• [Problem description]:
Where the word "agent" shows up in a line below, that line is counted. State how many lines are counted, without any other words.

• [Data for the task]:

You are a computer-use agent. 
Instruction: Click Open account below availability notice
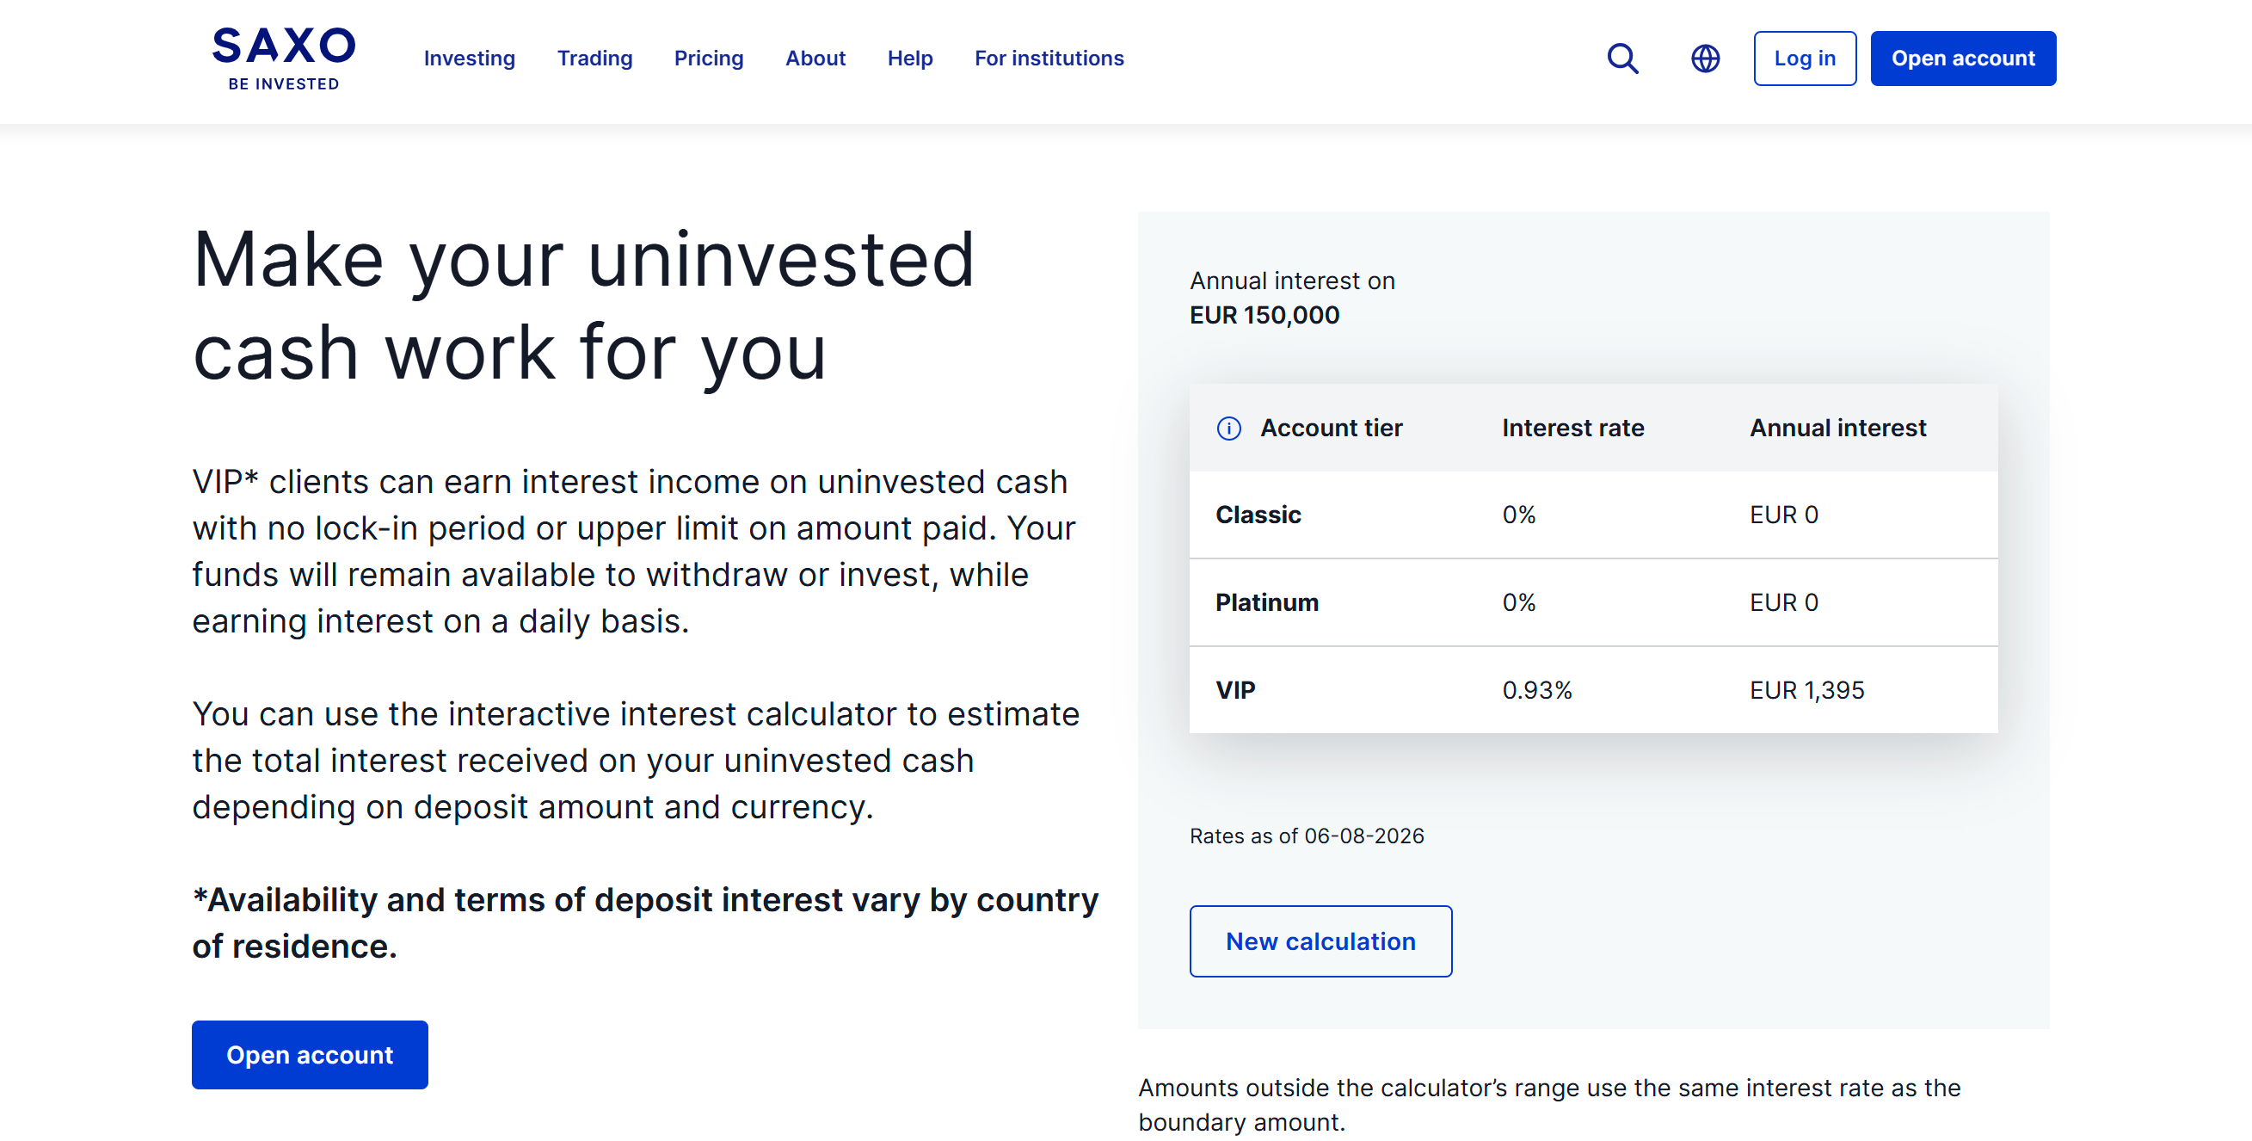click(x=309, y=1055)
...
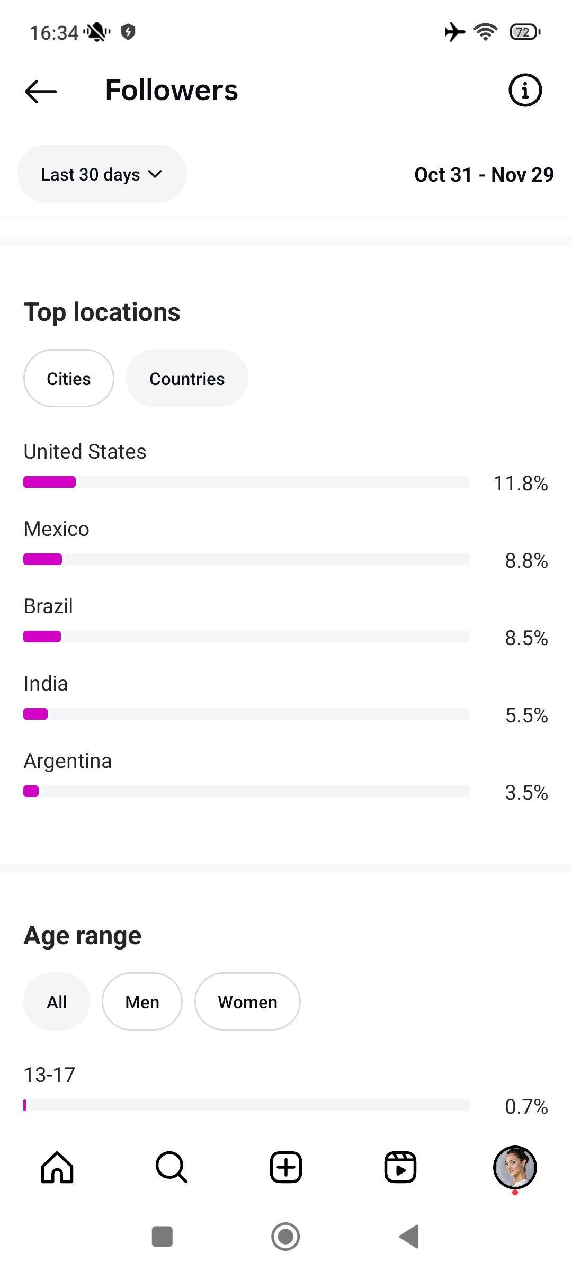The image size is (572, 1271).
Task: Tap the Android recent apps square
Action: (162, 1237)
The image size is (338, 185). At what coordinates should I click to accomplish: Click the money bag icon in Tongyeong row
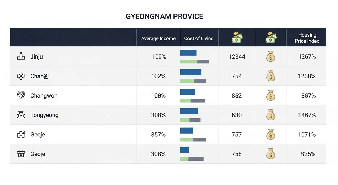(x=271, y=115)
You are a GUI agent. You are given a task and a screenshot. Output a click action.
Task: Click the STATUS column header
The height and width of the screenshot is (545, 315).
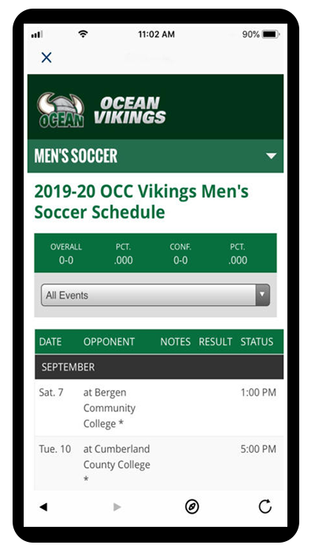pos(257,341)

• [Result of the task]:
2